We look at the difference between airline vs sports tickets. Another article uncovers airline spying operations on their own passengers. Of course, it is for their own good. And, we examine the basic, surprising world of city curbs.
If only airline tickets were like sports tickets
Airline executives like to compare airline tickets vs. sports tickets. Their reasoning is that at a sporting event the closer you sit to the action, the more they pay. The analogy is false. Comfort and distance from the cockpit aside, airline tickets are far more restricted than any sports ticket.
There is an active business of reselling sports tickets. Resale of airline tickets is forbidden. Canceling your flight, even when there is no refund due, requires a stiff change fee from most airlines.
Some airlines, like Southwest, do not charge any change fees. And Frontier Airlines does not charge change fees for changes made 90 day before your scheduled flight.
Unlike those events, airline tickets can’t be resold or given to someone else if you can’t use the ticket. Changes bring a $200 penalty. Event tickets have a price printed on them. The price of an airline seat varies wildly and fluctuates by the minute. And you don’t really buy a specific seat with an airline — you can be bumped or moved if the airline wants to….
This faulty comparison that airlines often make raises a fundamental question: What exactly is an airline ticket? You’re not buying a seat, you’re buying transportation—a contract to get you from one city to another as the airline wants. And the “ticket” comes with pages and pages of rules that work in the airline’s favor.
The most pernicious of those rules is the change fee, which airline executives admit isn’t to cover the minimal cost of altering a reservation but to discourage business travelers from buying cheap tickets and switching flights to fit their changing schedules. Same with restrictions on reselling tickets and changing names. They’re all to force corporate customers into higher fares.
Cathay Pacific: Our seatback screens are definitely recording you
As privacy continues to become more important to some and less so to others, airlines are facing the same questions. The passenger cabin in the sky is virtually lawless when it comes to privacy. It is even more so when airlines discuss international flights. Basic legal questions like whose laws apply when in the air apply.
So, many airlines operate as though they are the law. They can then take the maximum advantage of legal loopholes and questions about jurisdiction.

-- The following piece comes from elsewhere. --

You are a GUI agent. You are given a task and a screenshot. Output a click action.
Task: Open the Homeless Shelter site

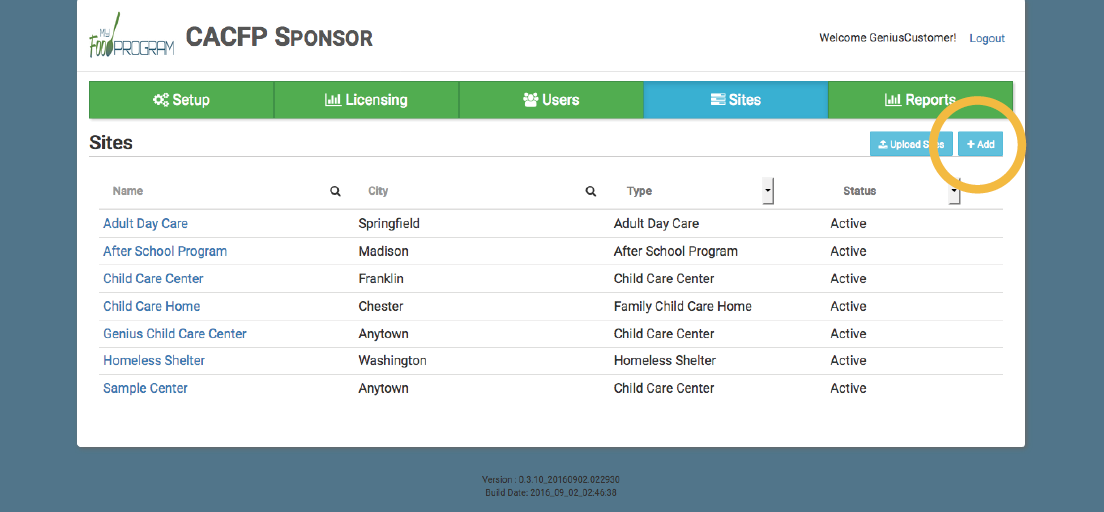[x=153, y=361]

In March, Cathay Pacific CEO Rupert Hogg admitted that the airline was tracking 23 categories of elite passenger behavior to help the airline to better “understand what people like and what they don’t like.” Cathay crew members were told to begin tracking high-value flyers in the separate behavior categories earlier this year. The resulting database now includes individual passengers’ preferred seat settings, likely dining selections and favorite travel destinations, among other highly personal habits.
…Cathay Pacific appears to have specifically claimed the rights to any images recorded by the devices. The airline also used fine print and legalese to alert passengers that their activities after disembarking or prior to boarding may very well also be recorded, collected and archived.
Controlling city curbs — Sure sounds boring, but it may be the future
Can a start-up in DC with some funding find a way to fundamentally change parking, drop-off, deliveries, and more? If it works here, it can work in other cities, maybe. This group will act as a city parking controller that sets up flow for deliveries and other curb access operations. Think Fedex, UPS, Lyft, and Uber working together rather than scrambling for the same spaces. An article about the future of curbs has also been discussed. This subject may seem boring until one delves into the subject. What do you think?
Think of everything vying for the curb these days: taxis and ride-hail companies; picking up and dropping off passengers; delivery trucks hauling raw materials to restaurants; and the delivery drivers from services like Uber Eats and DoorDash picking up the cooked food for customers; public transit agencies and work crews; bike- and scooter-share riders, and the people who charge and repair them; and regular folks, just hoping to park their cars.
At least some companies seem ready to pay a bit of money to do what is, today, mostly free. “We feel like curb management, and looking at the curb as dynamic, rather than static, is the way forward,” says Mariah Ray, who leads public policy and partnerships at DoorDash.
Charlie Leocha is the President of Travelers United. He has been working in Washington, DC, for the past ten years with Congress, the Department of Transportation and industry stakeholders on travel issues. He was the consumer representative to the Advisory Committee for Aviation Consumer Protections appointed by the Secretary of Transportation from 2012 through 2018.